After over 8 years as a Gaba instructor, Gaba non-renewed the contract of Francis Strange, the chair of the Gaba branch of the General Union. The union viewed this as union busting, and in October the union demonstrated and leafleted Learning Studios in Osaka and Tokyo, and negotiated with Gaba and new owner Nichii Gakkan in an effort to reverse the non-renewal. After negotiations Gaba agreed to rehire Strange.

In April 2012 Gaba and the General Union signed an agreement in which both sides withdrew their pending cases in the courts and government bureaucracy. Gaba agreed to negotiate in good faith on the issue of employment status and benefits for instructors. After signing the agreement to negotiate, the union and the company commenced negotiations on conditions on May 28, 2012, and the negotiations are ongoing as of 2016.

===Morning peak lesson pay increase===
The General Union and company subsequently signed a collective agreement that from May 2013 all instructors working the first three weekday morning peak time lessons (the F-shift) would receive an additional 200 yen for every lesson taught. The agreement was officially signed and dated on June 17, 2013. and the first payday including the incentive was June 25, 2013. For instructors on the lowest pay rate (around 50% of the workforce) this meant a 13.3% pay increase for those lessons.

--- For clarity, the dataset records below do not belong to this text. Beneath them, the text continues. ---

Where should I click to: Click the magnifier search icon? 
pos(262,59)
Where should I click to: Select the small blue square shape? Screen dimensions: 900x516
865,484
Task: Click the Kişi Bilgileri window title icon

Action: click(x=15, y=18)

On October 4, 2013, the General Union and Gaba Corporation signed a grievance procedure agreement. This legally requires the company to respond to workplace grievances related to individual instructors in a fair and prompt manner.

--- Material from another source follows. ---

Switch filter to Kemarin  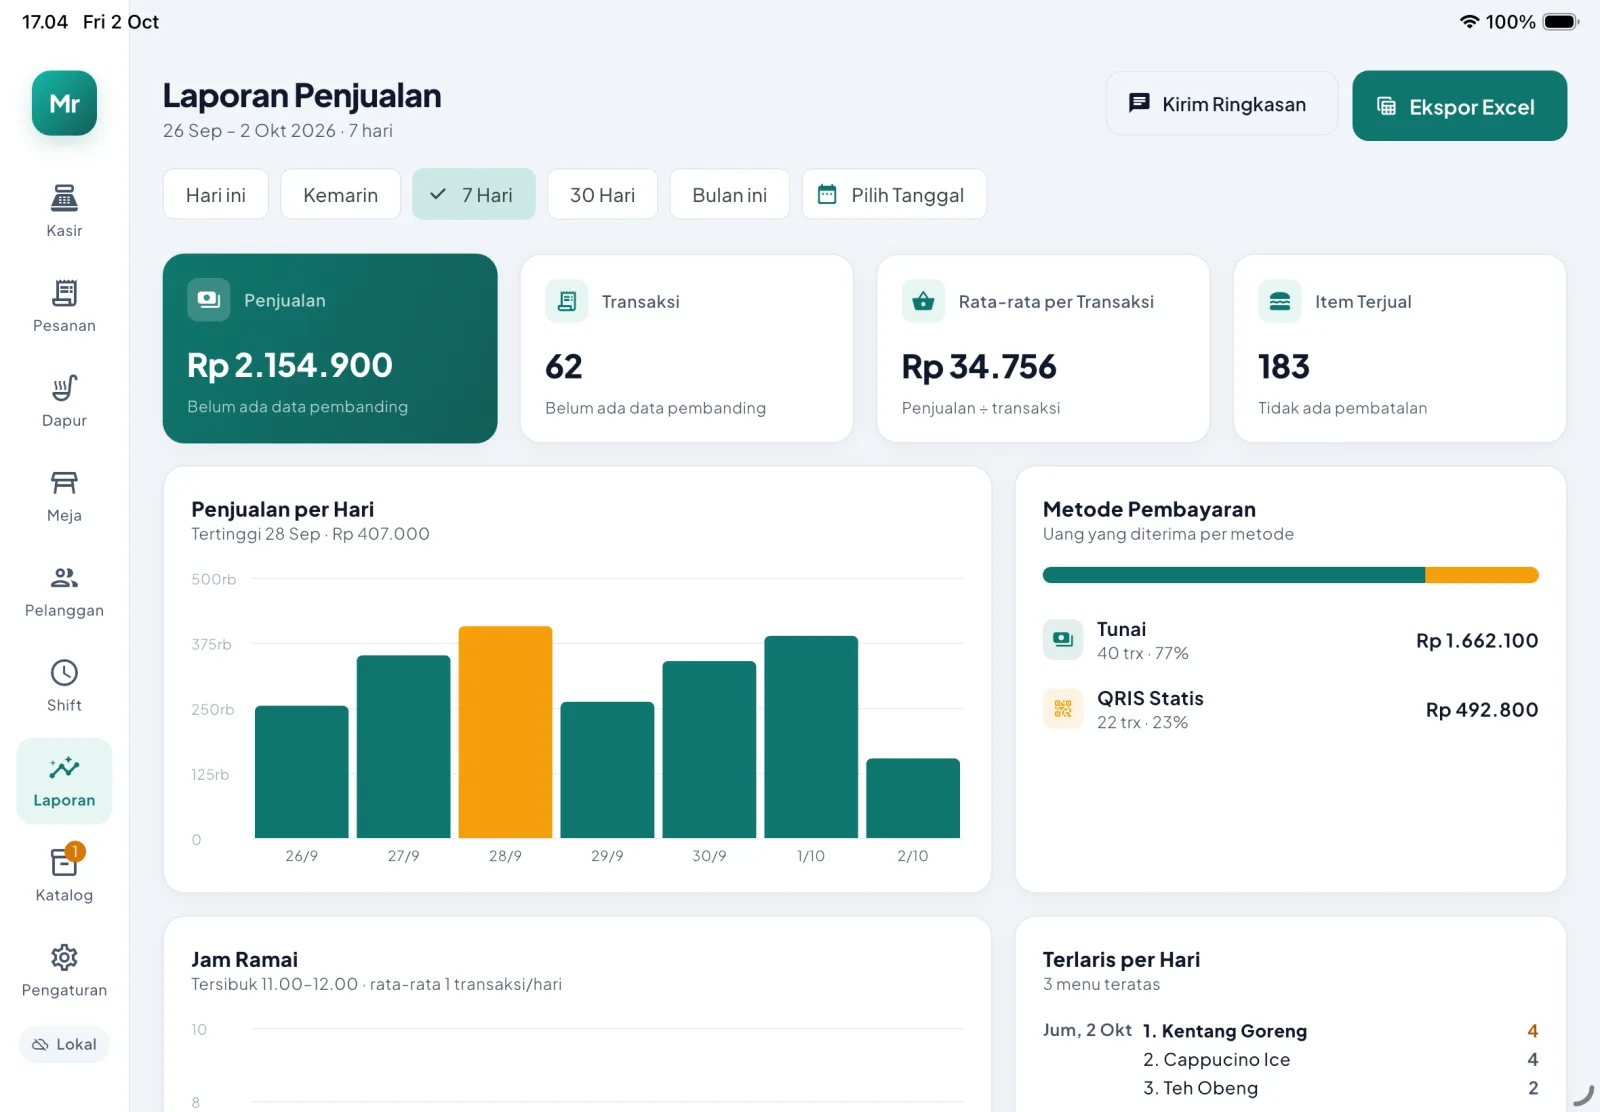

=== Dealing with Sexual Harassment from Clients ===
From 2013 the General Union raised a number of incidents where Gaba clients had sexually harassed instructors. In response to this, the company changed their policy to make it easier for instructors to block students who behaved inappropriately and introduced a standardised form for ISLs to report harassment from clients to Gaba HQ.

In 2014 the Gaba Branch of the union appointed sexual harassment officers for instructors to speak to about incidents at work.

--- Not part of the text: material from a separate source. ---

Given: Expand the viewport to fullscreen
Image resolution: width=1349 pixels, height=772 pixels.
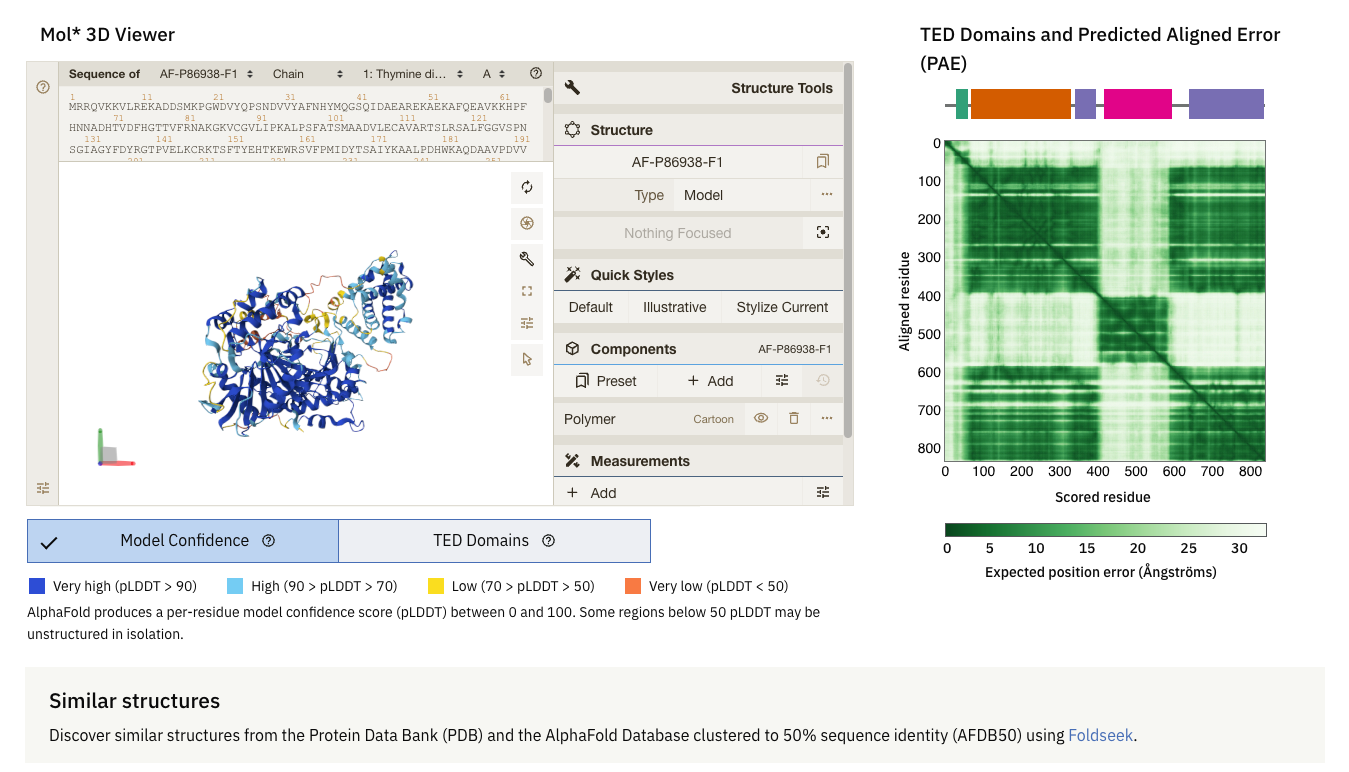Looking at the screenshot, I should (527, 290).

In 2015 Gaba staff deleted information on the system about clients who had harassed female instructors. An instructor brought up the issue with the company several times as new instructors were left with no warning, and no knowledge that they were in their rights to have the student blocked. No action were taken. Information about this were finally entered in the system by the instructor so female instructors would be aware and could prepare themselves. The comments were repeatedly deleted and the instructor was given a written warning by the company and told not to do it again. The union protested this. Later in 2015 an instructor who warned a new instructor about a client who had harassed female instructors in the past was disciplined by the company, which the union also protested.

==Sexual harassment allegations==
Gaba teachers complained in 2014 that company management has not acted appropriately or with sufficient support when they have been sexually harassed by students at work.